Chair of Illinois Republican Party Quits, Says Infighting Culprit

In the United States over the last several years the political climate has markedly changed within the country. Since the 2016 presidential election in which the real estate mogul and businessman from New York City Donald J Trump defeated Hillary Clinton a career politician in an unlikely major upset victory, the country has become a divided polarized, and tense place. As the 2024 calendar year approaches its midpoint, and the summer season enters full swing only four and a half months separate the American people from the presidential election this November and election day. 

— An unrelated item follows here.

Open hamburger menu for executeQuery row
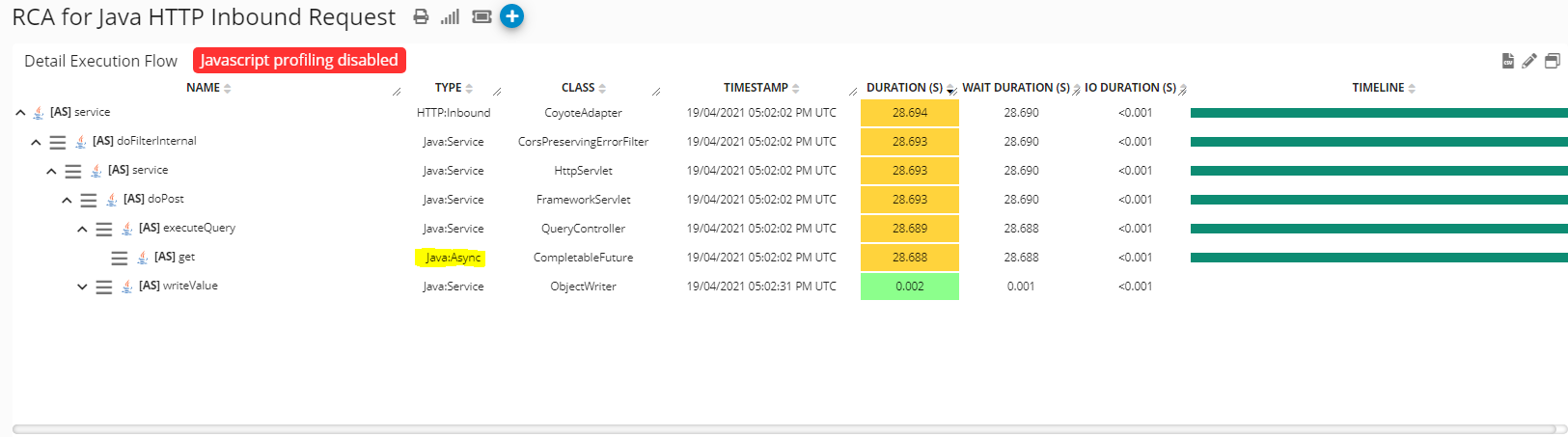 (x=104, y=229)
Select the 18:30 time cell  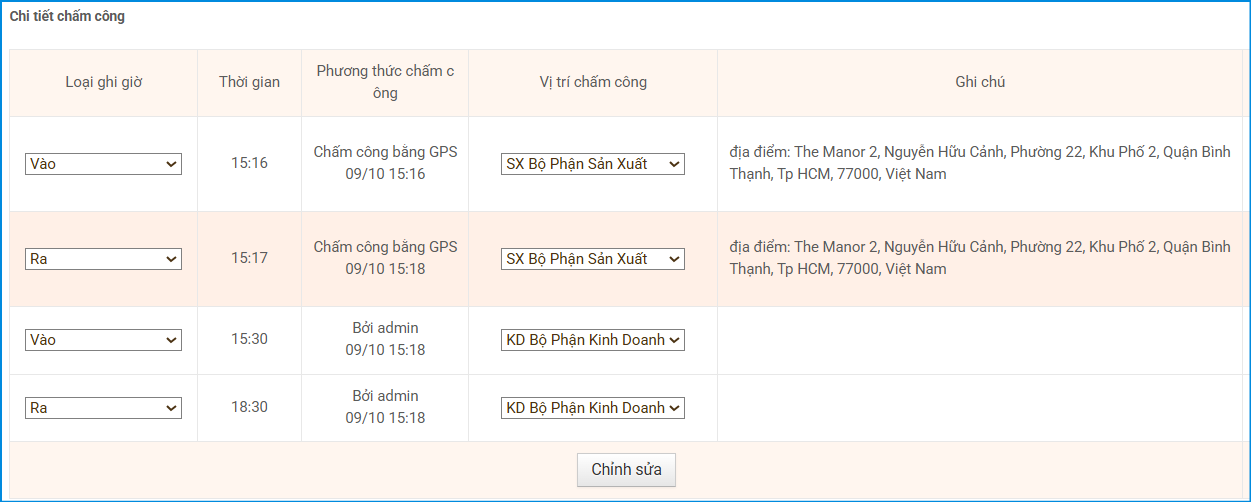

Currently, the presidential contest is forecasted to be a rematch of the previous affair in which the incumbent 46th president Joe Biden defeated Trump. Republicans and Democrats across the country continue to call with each other and the nation is truly polarized. While Joe Biden is unpopular, Donald Trump and fellow Republicans continue to offer very limited appeal to many other people that may be dissatisfied with the progressive  party. A recent poll showed that one of every four voters prefers to vote for somebody other than Trump or Biden. The election will be close. 

Many Republicans around the nation have been calling for the party to unify in their messaging and do everything in their power to mobilize voters and achieve a major presidential victory for Trump in November. Despite this, political infighting continues to plague the party at a higher level than Democrats who are often in lockstep with one another. In Illinois, the Republican party chair Don Tracy resigned complaining of bickering within the party. He quoted Ronald Reagan, a former president and said that Republicans who continue to fight one another have no chance to take on the Democrats. Illinois has long been a liberal state in which the city of Chicago and the progressives that run it often dominate the political picture and control the state trajectory in terms of governance.